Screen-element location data
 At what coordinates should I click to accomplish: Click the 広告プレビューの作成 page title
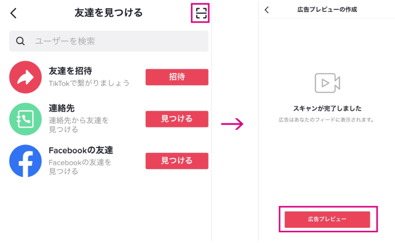[x=327, y=10]
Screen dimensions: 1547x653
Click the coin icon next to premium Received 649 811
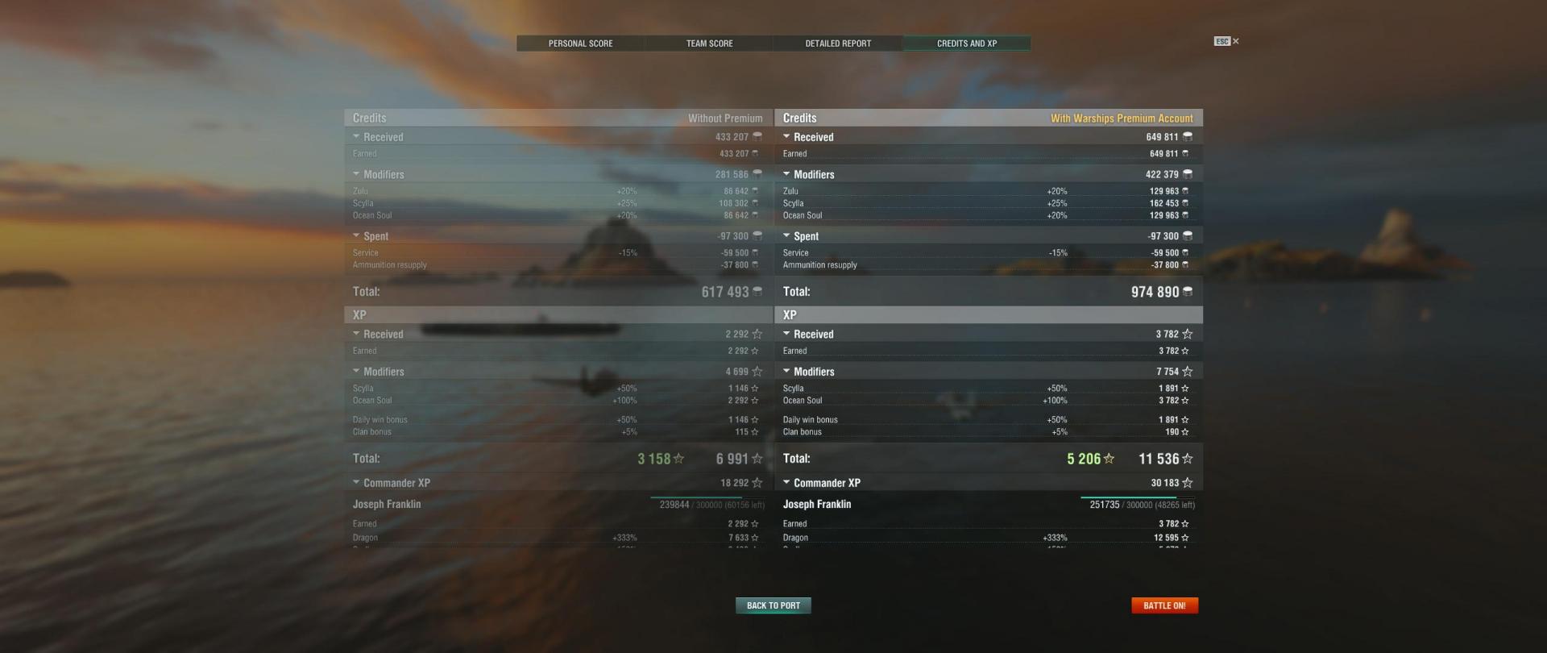click(1188, 137)
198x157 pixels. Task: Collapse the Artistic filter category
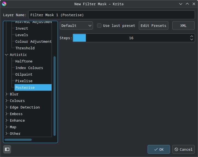click(x=7, y=55)
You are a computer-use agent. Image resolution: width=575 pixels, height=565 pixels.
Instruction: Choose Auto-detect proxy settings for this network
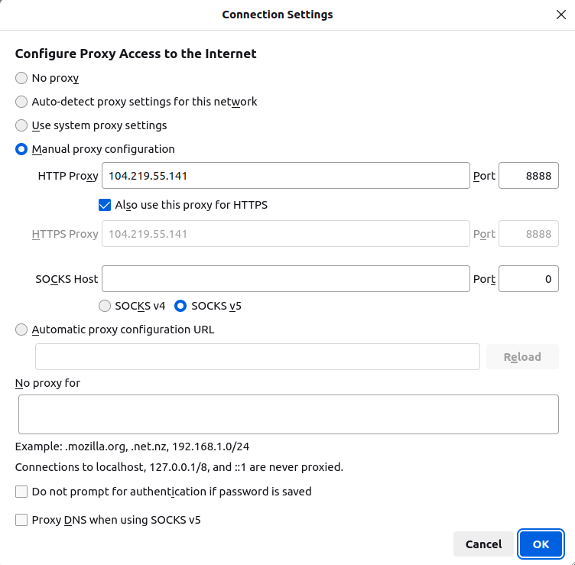point(21,102)
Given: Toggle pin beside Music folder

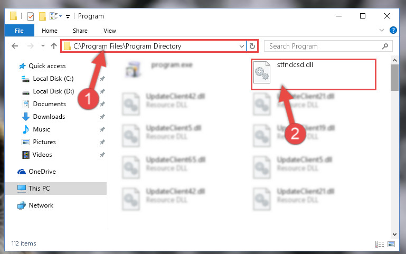Looking at the screenshot, I should click(102, 129).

■ **AIM**
Please repeat the stretch of data from the line containing "Screen dimensions: 1547x653" through the end of the data, including both ends, word for word. Leave the pictures out of your answer.

■ **TASK OUTPUT**
Screen dimensions: 1547x653
Click the coin icon next to premium Received 649 811
click(1188, 137)
198x157 pixels. Task: Collapse the Artistic filter category
click(x=7, y=55)
You are a computer-use agent. Image resolution: width=575 pixels, height=565 pixels.
Instruction: Choose Auto-detect proxy settings for this network
point(21,102)
Given: Toggle pin beside Music folder

Looking at the screenshot, I should click(102, 129).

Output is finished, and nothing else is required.